__WORK INSTRUCTIONS__: Pick out each line of the listing below that contains the string "legend" and copy those lines.

Stored dataset items

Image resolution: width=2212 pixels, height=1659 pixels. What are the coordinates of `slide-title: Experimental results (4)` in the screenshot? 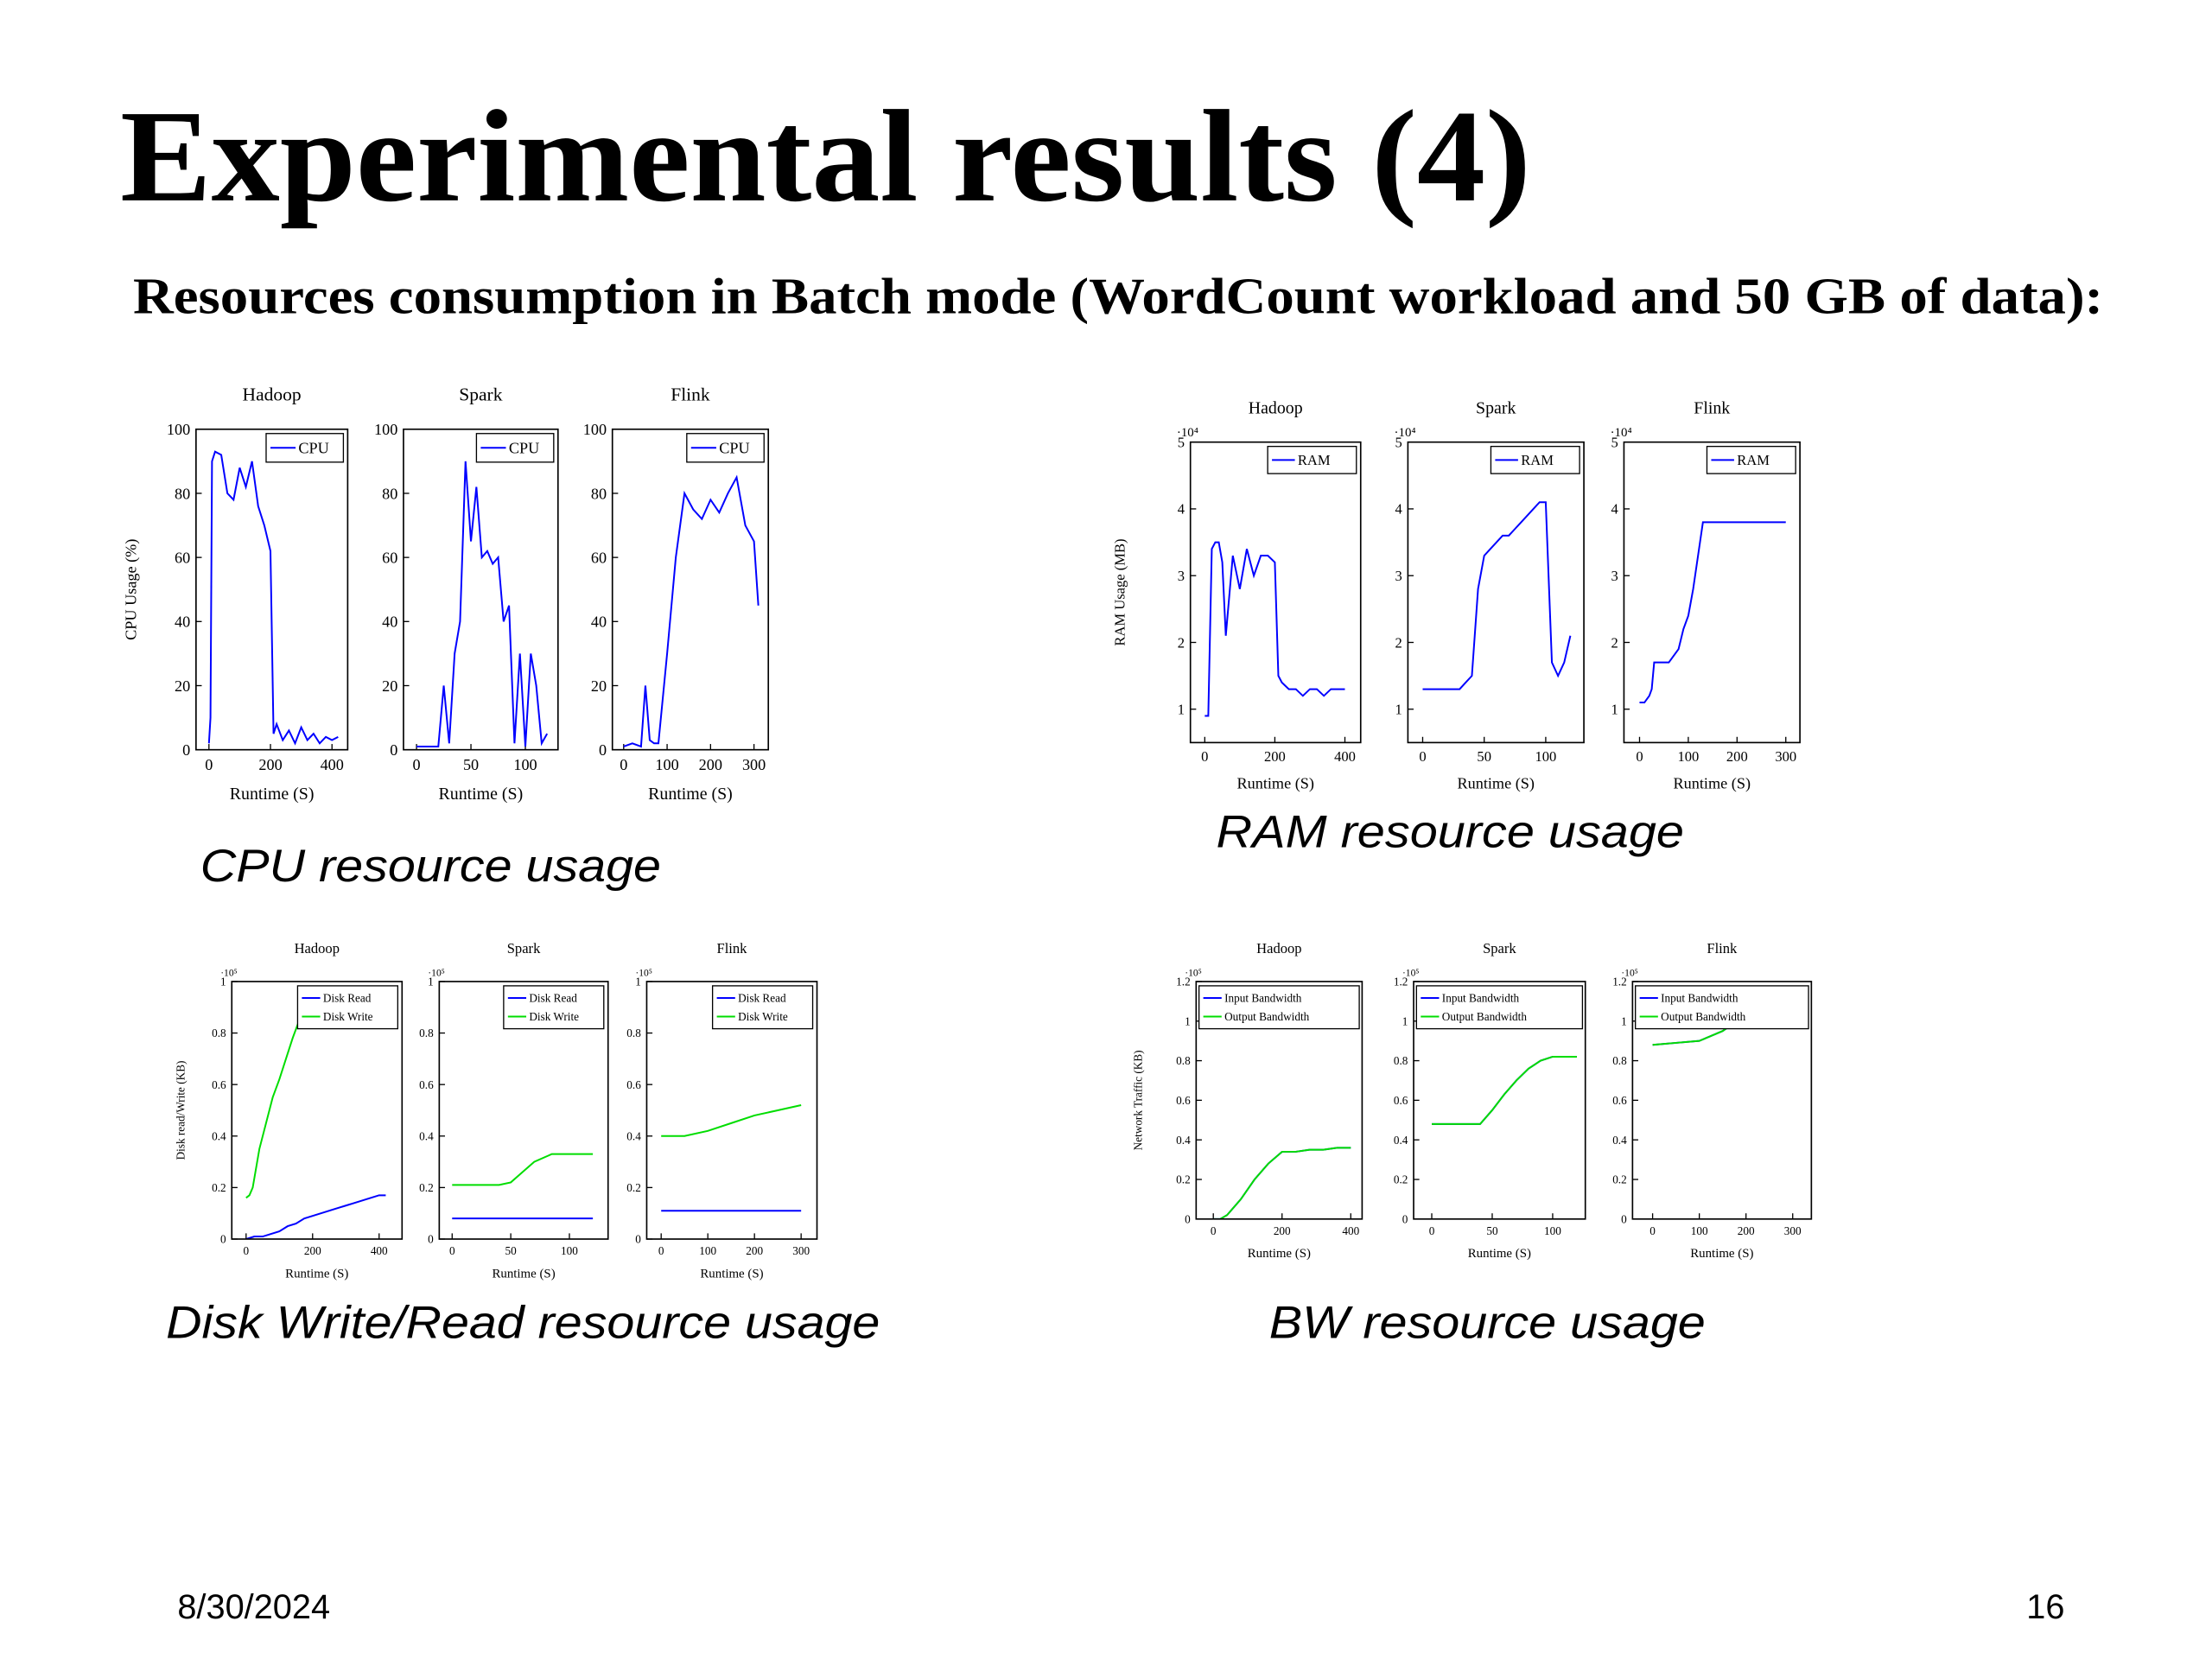 It's located at (826, 156).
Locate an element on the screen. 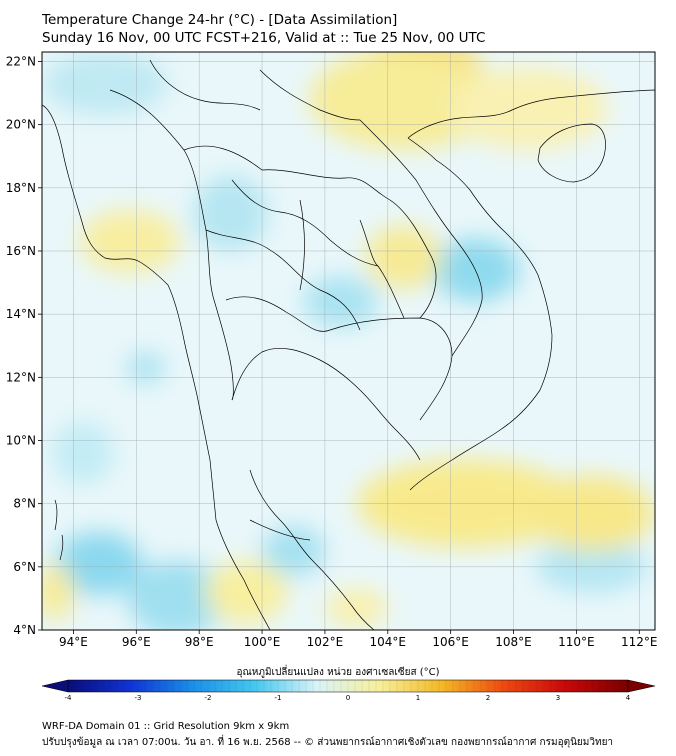  colorbar-tick-label: 4 is located at coordinates (628, 698).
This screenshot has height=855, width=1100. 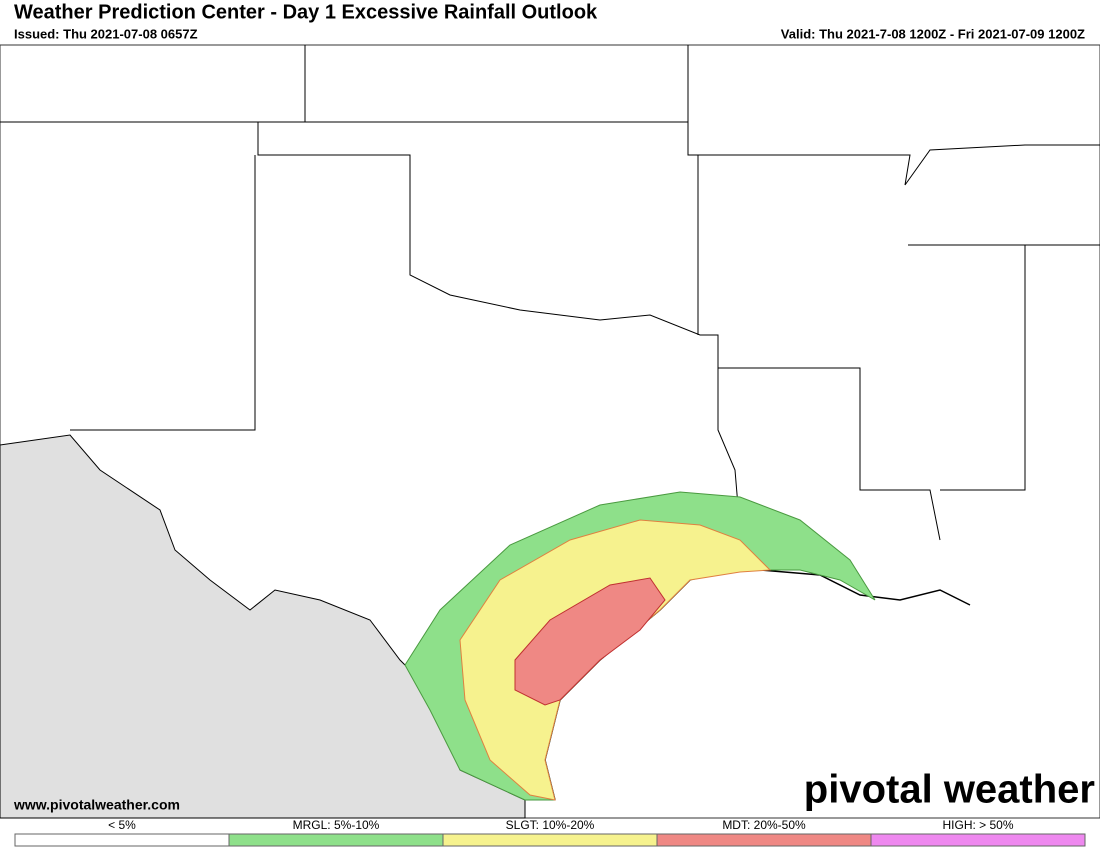 What do you see at coordinates (550, 825) in the screenshot?
I see `legend-label: SLGT: 10%-20%` at bounding box center [550, 825].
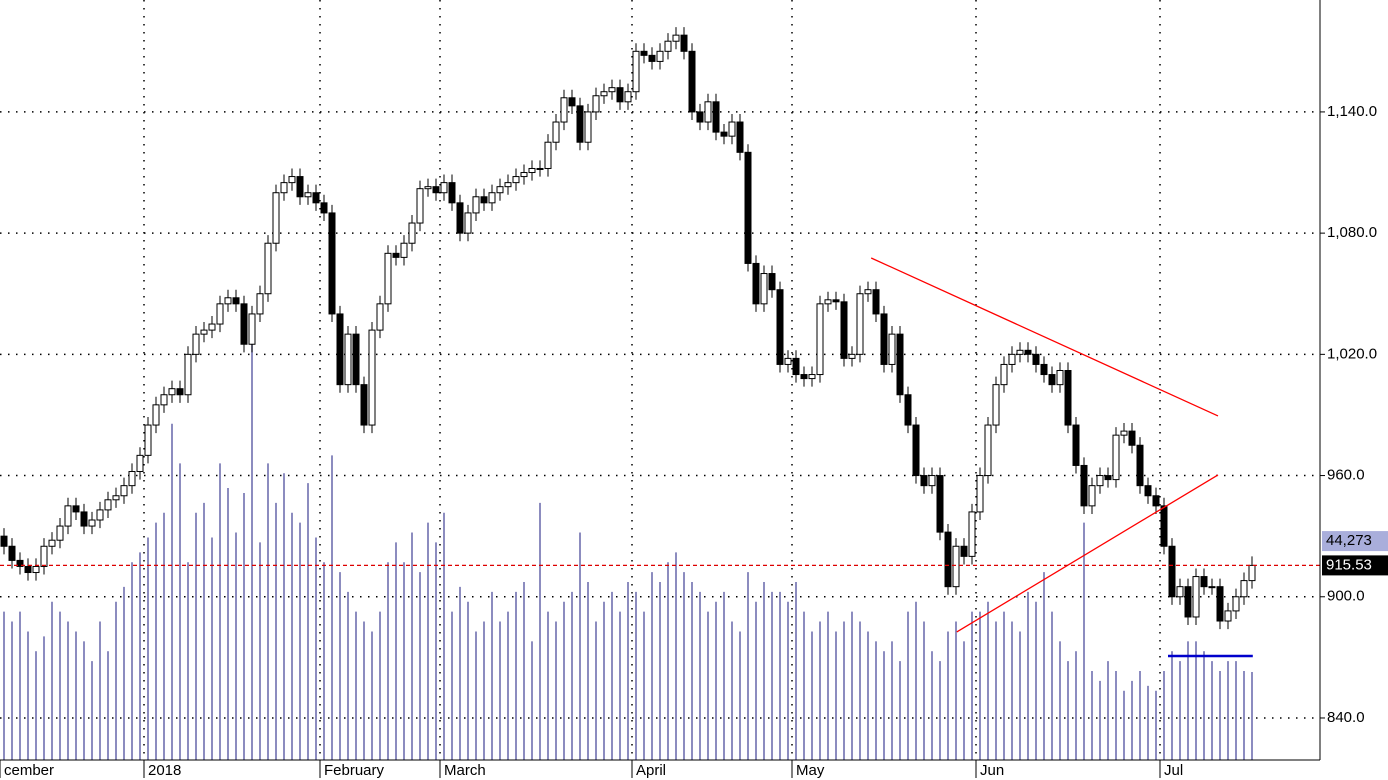 The width and height of the screenshot is (1388, 780). I want to click on x-tick-label: cember, so click(29, 770).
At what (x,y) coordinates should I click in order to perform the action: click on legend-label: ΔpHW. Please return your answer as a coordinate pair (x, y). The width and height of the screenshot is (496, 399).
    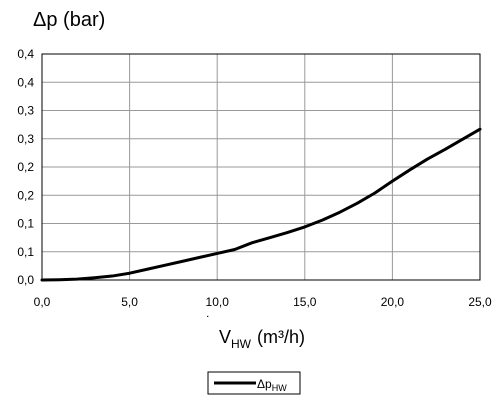
    Looking at the image, I should click on (272, 385).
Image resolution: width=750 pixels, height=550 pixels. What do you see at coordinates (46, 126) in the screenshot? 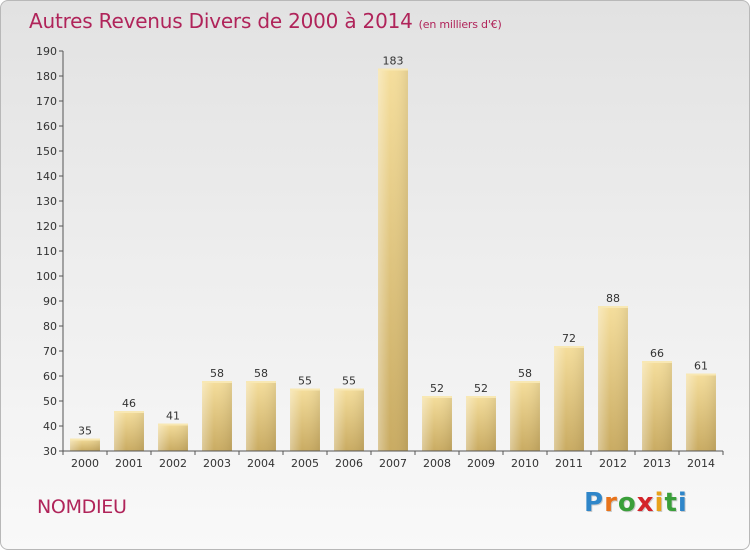
I see `y-tick-label: 160` at bounding box center [46, 126].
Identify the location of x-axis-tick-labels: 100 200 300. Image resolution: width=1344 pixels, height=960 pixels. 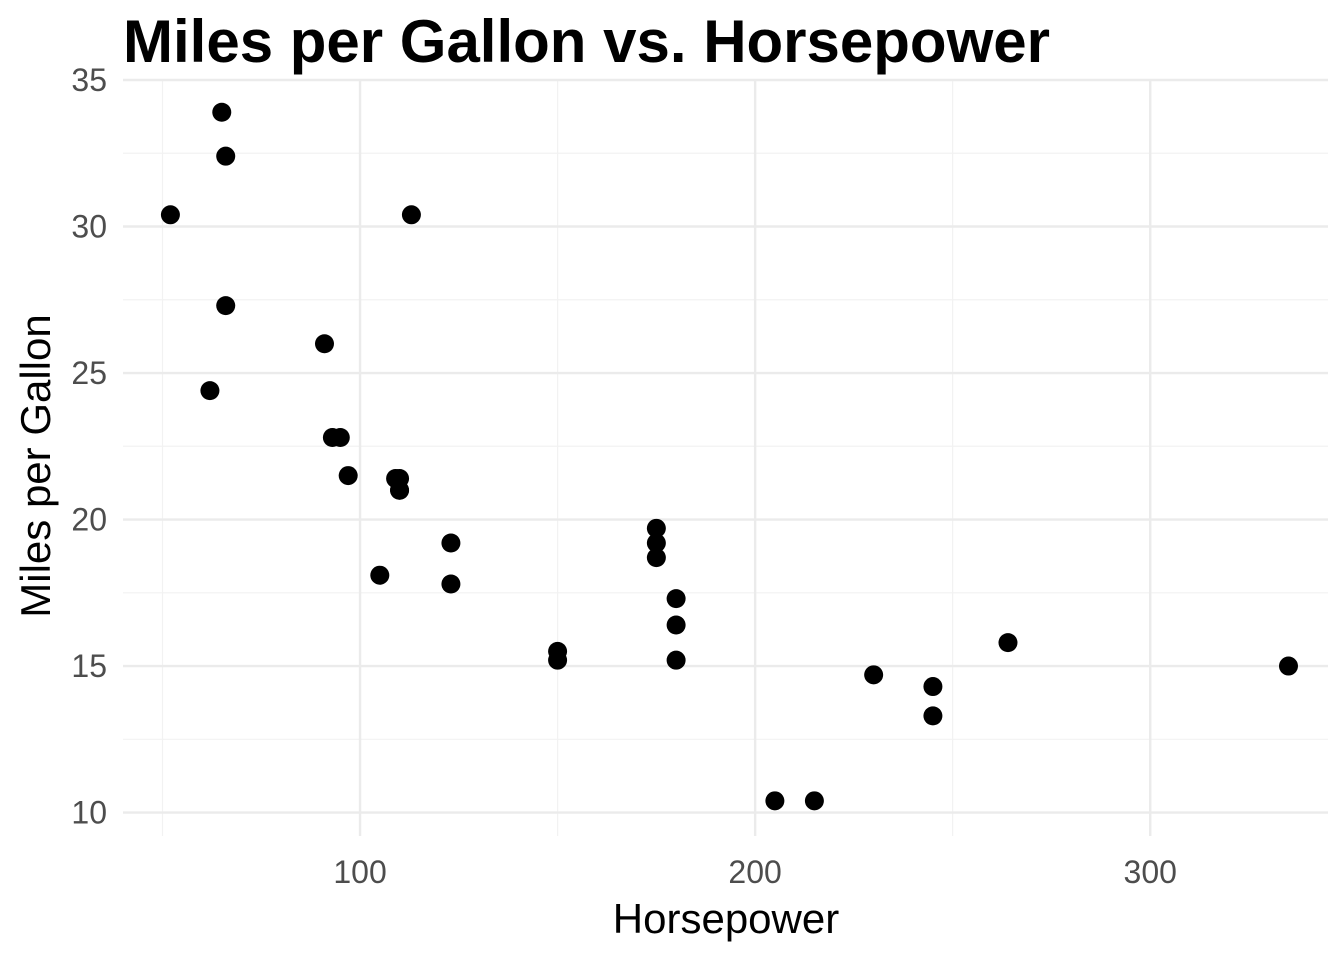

__TASK ANSWER__:
I see `legend-label: SLGT: 10%-20%` at bounding box center [550, 825].
At what (x,y) coordinates should I click in order to perform the action: click on legend-label: ΔpHW. Please return your answer as a coordinate pair (x, y). The width and height of the screenshot is (496, 399).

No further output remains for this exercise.